Selected passage:

3.2. Kalman Filter Estimation of Pedestrian Target State

In the process of pedestrian tracking in this paper, the video files used were pedestrian videos shot by vehicle-mounted cameras. In the two adjacent images of the video, the pedestrian position changed very little and the time interval of the images was short. Therefore, the pedestrian’s motion state was determined as uniform linear motion. A Kalman uniform velocity model was adopted as the basic model for the estimation of the pedestrian motion state; its pedestrian motion state equation is shown below.

x_{k} = A x_{k - 1} + ω_{k - 1}

(1)

where A is the state transition matrix, indicating that the pedestrian is moving in a uniform straight line, and the pedestrian state is set from k − 1 to k, ω is the noise generated by the prediction process, and Q is the covariance matrix of noise.

The pedestrian target detection results are taken as the observed values at the current time; the observation equation is as follows.

z_{k} = H x_{k} + v_{k}

(2)

In Formula (2), H is the measurement matrix, and the conversion from the state value to the observed value is calculated, v_k is the observation noise with Gaussian distribution, and the expectation is 0. R is the covariance matrix of the observation noise.

The state of the pedestrian target is represented by vector x as follows.

x = {[p, q, γ, h, v_{p}, v_{q}, v_{γ}, v_{h}]}^{T}

(3)

where p and q are the horizontal and vertical coordinates of the target center point; γ is the length–width ratio of the boundary frame; h is the height of the boundary frame; and v_p, v_q, v_γ, and v_h are the corresponding velocities of each point of the boundary frame, respectively.

The time update equation of the pedestrian targets is shown below.

Aim:
Please copy the part of the Kalman filter passage that opens with the words "where A is the" and closes with "the observation noise.", replacing "measurement matrix" with "observation matrix".

Entries supplied:

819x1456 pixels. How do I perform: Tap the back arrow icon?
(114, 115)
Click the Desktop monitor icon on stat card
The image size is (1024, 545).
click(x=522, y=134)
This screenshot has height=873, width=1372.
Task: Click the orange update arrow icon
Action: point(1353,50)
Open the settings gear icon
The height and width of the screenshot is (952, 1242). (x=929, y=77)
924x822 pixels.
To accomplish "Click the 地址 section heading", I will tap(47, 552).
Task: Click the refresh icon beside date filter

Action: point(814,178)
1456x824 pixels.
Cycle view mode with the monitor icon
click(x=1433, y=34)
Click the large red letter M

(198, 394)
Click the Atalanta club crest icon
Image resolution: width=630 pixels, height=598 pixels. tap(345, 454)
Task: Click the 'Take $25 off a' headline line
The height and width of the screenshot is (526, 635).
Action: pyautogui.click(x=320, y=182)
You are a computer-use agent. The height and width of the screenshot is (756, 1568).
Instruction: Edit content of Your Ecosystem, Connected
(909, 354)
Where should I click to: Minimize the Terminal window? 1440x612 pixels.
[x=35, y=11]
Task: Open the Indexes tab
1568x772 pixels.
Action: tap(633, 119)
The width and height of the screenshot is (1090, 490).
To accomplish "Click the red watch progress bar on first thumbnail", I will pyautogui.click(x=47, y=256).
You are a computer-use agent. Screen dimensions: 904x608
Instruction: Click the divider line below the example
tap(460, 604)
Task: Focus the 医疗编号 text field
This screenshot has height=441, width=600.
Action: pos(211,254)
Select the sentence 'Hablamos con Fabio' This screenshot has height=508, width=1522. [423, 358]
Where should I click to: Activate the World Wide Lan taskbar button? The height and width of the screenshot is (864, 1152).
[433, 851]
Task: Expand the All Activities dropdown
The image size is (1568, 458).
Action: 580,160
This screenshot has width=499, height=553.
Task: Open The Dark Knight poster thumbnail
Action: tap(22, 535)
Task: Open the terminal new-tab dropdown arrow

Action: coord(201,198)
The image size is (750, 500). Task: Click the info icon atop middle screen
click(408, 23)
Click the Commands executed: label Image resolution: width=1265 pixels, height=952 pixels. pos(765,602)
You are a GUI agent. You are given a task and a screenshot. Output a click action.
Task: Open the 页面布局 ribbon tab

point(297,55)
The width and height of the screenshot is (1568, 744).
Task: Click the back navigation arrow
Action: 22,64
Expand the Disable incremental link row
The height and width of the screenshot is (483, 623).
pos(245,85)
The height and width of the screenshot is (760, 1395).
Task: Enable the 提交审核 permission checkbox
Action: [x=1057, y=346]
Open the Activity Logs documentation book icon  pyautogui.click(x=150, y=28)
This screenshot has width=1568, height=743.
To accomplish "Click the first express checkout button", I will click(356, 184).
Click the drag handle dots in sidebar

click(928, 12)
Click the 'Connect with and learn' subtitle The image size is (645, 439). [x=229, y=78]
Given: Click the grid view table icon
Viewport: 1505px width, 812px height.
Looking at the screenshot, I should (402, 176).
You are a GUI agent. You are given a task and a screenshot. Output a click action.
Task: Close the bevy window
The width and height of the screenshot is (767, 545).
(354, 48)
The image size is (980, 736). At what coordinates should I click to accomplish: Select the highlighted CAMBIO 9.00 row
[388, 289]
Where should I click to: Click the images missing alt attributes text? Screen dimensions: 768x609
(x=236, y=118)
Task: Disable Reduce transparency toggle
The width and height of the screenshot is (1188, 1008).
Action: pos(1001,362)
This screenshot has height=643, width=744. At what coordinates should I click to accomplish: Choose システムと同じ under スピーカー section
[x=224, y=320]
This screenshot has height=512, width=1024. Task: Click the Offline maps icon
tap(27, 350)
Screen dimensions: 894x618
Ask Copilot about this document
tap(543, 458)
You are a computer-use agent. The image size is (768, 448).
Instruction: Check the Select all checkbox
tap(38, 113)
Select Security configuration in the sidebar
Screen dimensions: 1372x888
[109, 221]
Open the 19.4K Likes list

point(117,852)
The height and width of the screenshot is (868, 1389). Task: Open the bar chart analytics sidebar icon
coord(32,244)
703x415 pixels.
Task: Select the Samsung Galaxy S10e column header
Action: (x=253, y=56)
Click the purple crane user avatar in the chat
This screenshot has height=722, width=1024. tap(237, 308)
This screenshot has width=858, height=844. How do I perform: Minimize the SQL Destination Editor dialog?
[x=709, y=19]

Right answer:
where A is the state transition matrix, indicating that the pedestrian is moving in a uniform straight line, and the pedestrian state is set from k − 1 to k, ω is the noise generated by the prediction process, and Q is the covariance matrix of noise.

The pedestrian target detection results are taken as the observed values at the current time; the observation equation is as follows.

z_{k} = H x_{k} + v_{k}

(2)

In Formula (2), H is the observation matrix, and the conversion from the state value to the observed value is calculated, v_k is the observation noise with Gaussian distribution, and the expectation is 0. R is the covariance matrix of the observation noise.